Ce que j'adore dans l'architecture, c'est de voir comment, à partir d'une série de contraintes (liées à la fonction, au matériel disponible, etc.), et au travers d'un prisme culturel, peut naître une infinité de formes différentes... Comment ces formes imaginées peuvent varier vis-à-vis de contraintes semblables, ou au contraire comment elles peuvent converger vers des ressemblances étonnantes dans des contextes très différents. C'est un peu comme l'évolution, qui n'a pas fini de me fasciner, par laquelle, du hasard  d'une mutation passée au crible de la sélection naturelle, aboutit toute une diversité de formes parfois très différentes, ailleurs étonnamment similaires.
Le résultat de la contrainte comme catalyseur d'imagination se voit particulièrement bien dans l'architecture, (mais aussi dans les codes vestimentaires ou même les habitudes alimentaires...). Exactement comme l'oulipo, l'oubapo, et toutes les autres formes dérivées d'ouvroirs...

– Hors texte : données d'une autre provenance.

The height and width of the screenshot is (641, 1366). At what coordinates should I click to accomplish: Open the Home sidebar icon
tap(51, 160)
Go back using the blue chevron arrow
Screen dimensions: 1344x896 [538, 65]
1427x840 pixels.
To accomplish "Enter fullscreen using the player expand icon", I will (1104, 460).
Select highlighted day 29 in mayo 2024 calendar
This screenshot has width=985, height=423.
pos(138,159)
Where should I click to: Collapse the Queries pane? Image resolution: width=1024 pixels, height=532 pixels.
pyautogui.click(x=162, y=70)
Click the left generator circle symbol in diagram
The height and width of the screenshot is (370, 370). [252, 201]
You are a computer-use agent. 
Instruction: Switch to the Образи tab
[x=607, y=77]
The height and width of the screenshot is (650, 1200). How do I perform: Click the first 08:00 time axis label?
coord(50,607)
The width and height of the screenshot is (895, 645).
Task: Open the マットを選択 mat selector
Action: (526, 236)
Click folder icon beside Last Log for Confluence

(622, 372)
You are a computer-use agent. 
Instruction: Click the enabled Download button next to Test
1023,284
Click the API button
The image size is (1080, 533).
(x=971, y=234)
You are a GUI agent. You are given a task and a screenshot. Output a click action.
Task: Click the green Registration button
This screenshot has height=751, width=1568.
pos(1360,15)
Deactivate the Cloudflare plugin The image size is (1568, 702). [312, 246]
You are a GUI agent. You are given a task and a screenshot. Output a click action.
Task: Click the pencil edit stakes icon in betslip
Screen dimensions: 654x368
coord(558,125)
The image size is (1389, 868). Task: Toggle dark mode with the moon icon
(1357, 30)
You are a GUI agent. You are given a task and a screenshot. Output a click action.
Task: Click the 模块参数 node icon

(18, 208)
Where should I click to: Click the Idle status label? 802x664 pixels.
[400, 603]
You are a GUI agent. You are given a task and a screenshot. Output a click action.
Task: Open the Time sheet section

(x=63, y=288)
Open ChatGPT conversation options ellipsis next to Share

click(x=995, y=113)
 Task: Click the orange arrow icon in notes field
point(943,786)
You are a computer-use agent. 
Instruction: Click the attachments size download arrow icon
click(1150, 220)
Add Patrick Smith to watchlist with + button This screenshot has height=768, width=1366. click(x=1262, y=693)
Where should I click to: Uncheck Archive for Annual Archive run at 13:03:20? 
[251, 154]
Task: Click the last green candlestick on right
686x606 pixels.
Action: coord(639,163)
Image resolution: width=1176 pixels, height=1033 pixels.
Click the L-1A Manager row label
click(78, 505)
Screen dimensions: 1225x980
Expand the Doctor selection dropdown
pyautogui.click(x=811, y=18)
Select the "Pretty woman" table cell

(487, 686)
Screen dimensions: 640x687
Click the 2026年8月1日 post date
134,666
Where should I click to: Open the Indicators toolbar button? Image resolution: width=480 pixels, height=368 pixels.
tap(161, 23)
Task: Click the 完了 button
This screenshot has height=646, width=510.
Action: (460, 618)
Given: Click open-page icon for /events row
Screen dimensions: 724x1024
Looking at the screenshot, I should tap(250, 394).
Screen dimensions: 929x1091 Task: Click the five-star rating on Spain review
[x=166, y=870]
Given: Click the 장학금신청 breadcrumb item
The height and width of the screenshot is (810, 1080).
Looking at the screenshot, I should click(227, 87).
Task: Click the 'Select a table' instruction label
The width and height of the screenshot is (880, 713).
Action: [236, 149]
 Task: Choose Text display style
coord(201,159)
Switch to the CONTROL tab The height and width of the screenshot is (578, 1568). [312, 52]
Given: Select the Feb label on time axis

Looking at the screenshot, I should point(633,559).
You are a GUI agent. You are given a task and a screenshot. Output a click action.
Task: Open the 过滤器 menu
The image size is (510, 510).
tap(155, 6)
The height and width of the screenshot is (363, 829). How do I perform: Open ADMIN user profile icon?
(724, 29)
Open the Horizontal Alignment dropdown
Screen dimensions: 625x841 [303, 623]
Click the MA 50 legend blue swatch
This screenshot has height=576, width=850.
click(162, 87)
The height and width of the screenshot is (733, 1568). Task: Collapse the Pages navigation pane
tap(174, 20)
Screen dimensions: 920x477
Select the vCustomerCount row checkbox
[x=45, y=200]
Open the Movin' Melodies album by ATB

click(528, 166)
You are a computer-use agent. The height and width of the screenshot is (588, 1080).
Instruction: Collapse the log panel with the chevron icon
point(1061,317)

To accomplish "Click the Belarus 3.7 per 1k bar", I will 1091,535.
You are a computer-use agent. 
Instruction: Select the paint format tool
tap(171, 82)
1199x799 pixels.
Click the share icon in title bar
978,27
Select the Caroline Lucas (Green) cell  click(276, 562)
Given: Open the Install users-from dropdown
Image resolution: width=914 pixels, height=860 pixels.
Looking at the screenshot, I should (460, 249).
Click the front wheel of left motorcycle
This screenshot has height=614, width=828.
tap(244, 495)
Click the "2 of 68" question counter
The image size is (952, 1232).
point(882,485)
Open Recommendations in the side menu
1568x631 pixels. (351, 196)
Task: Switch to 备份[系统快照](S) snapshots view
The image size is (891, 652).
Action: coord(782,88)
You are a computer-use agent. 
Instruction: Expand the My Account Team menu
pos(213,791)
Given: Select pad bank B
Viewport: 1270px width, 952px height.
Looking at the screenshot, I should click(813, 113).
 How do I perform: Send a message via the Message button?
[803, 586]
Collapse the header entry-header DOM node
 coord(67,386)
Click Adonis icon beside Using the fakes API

Aujourd'hui, prenons la route vers Hombori et sa région, liée à l'expansion d'un empire qui fut particulièrement puissant en Afrique de l'Ouest (encore un !) : l'empire songhaï. Cet empire fut centré sur Gao et conduit par deux grandes dynasties. Hombori est étroitement liée à la deuxième, puisque c'est l'un des gouverneurs de la région (un hombori koy), Mohammed Touré, qui renversa en 1492 le fils de Sonni Ali Ber, prit le nom d'Askia Mohammed, et fonda ainsi la dynastie des Askia (qui régna jusqu'à 1592 et dont le tombeau familial se visite à Gao).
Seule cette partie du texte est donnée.